Depression,  Depression verstehen,  Umgang mit Depression als Betroffener

Was hilft mir, wenn es wieder „dunkler“ wird?

Auch wenn ich mit meiner Depression schon viel besser als noch vor Monaten umgehen kann, holt sie mich regelmäßig immer wieder ein. Aber was hilft mir, wenn alles wieder dunkler wird?

Der wichtigste Schritt überhaupt ist zu erkennen, die Depression verstärkt sich und es so anzunehmen. Das hört sich leicht an, aber ich weiß aus eigener Erfahrung, wie schwer es manchmal ist, genau das zu erkennen. Ich rutsche z.B. sehr oft in das Muster, dass ich sehr hart zu mir werde. Ich kann es oft schwer einsehen, ich kann wieder nicht so, wie ich will. Ich rede mir förmlich ein, mich „gefälligst zusammen zu reißen“ und mache meist weiter wie bisher oder noch kurioser – ich mache anstatt weniger noch mehr!
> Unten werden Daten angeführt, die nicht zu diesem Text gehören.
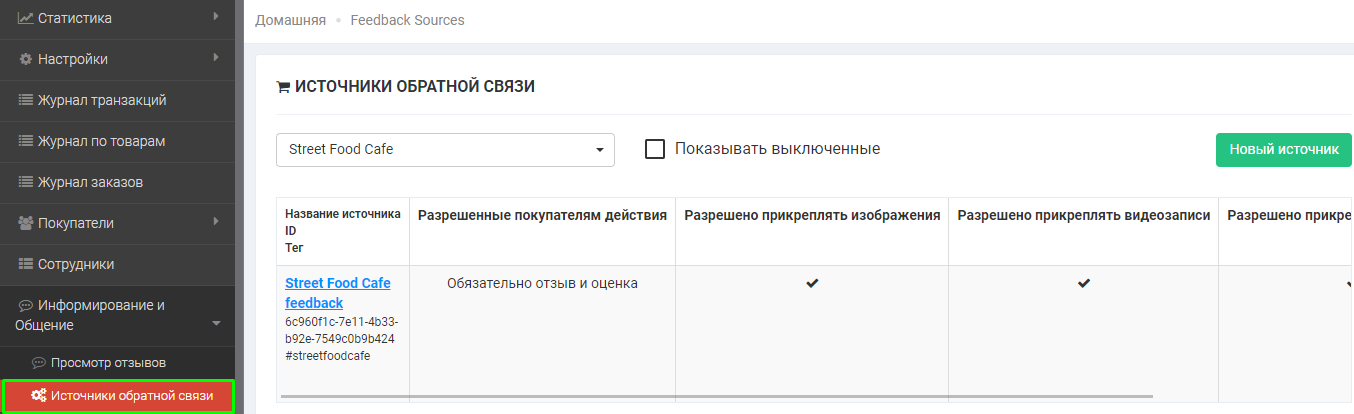Click the Сотрудники table icon
Image resolution: width=1354 pixels, height=414 pixels.
click(x=26, y=264)
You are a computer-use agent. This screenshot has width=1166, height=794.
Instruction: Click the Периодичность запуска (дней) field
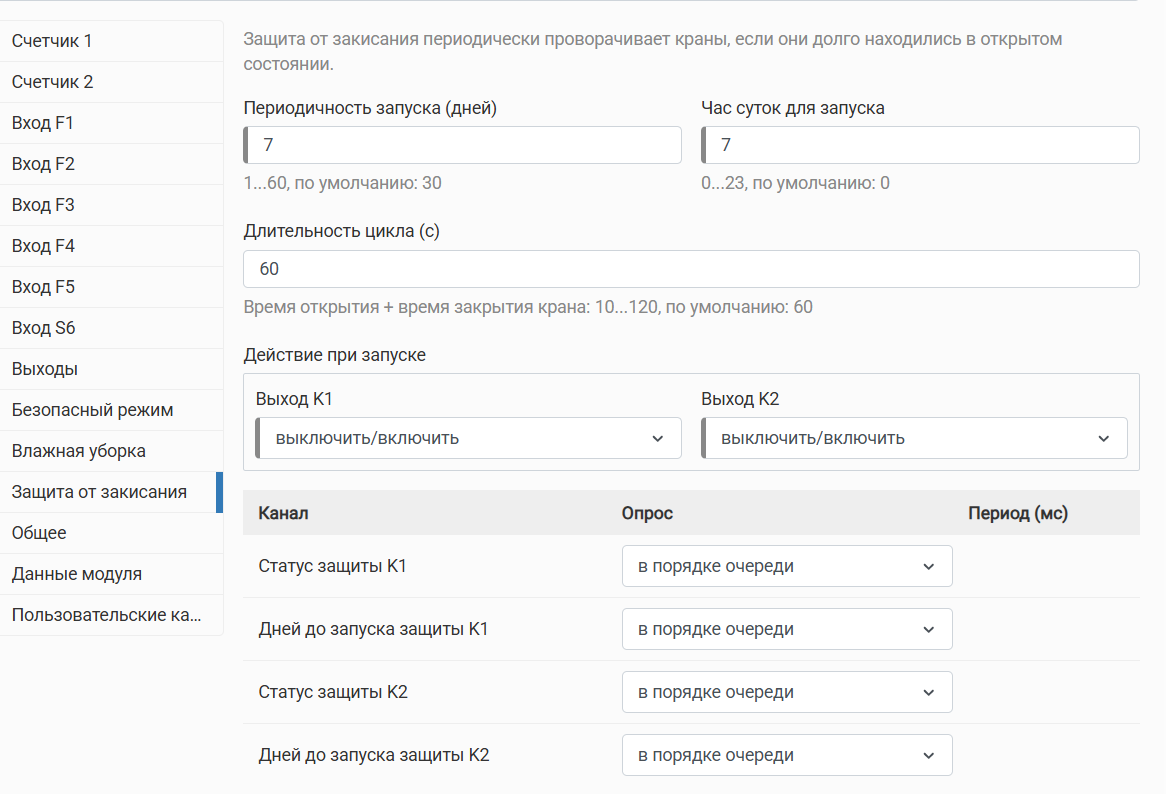coord(462,145)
Wenn ich mir eingestanden habe, mir geht es wieder schlechter und ich kann jetzt eben nicht so, wie ich möchte, dann versuche ich nach Innen zu schauen. Mittlerweile habe ich begriffen, wenn sich meine Depression zeigt, habe ich wieder sehr viele Gefühle unterdrückt. In meinem Innenleben hat sich alles so angestaut, dass sich das Leben wie Tonnen von Steinen auf meinen Schultern anfühlt und nach Innen kollabiert alles. In solchen Phasen kommt meine „Zauberübung“ ins Spiel. Ich nenne sie für mich eigentlich immer meine „Gefühlsübung“, aber sie hat für mich auch etwas Magisches, da sie total simpel ist aber oft mit enormer Wirkung. 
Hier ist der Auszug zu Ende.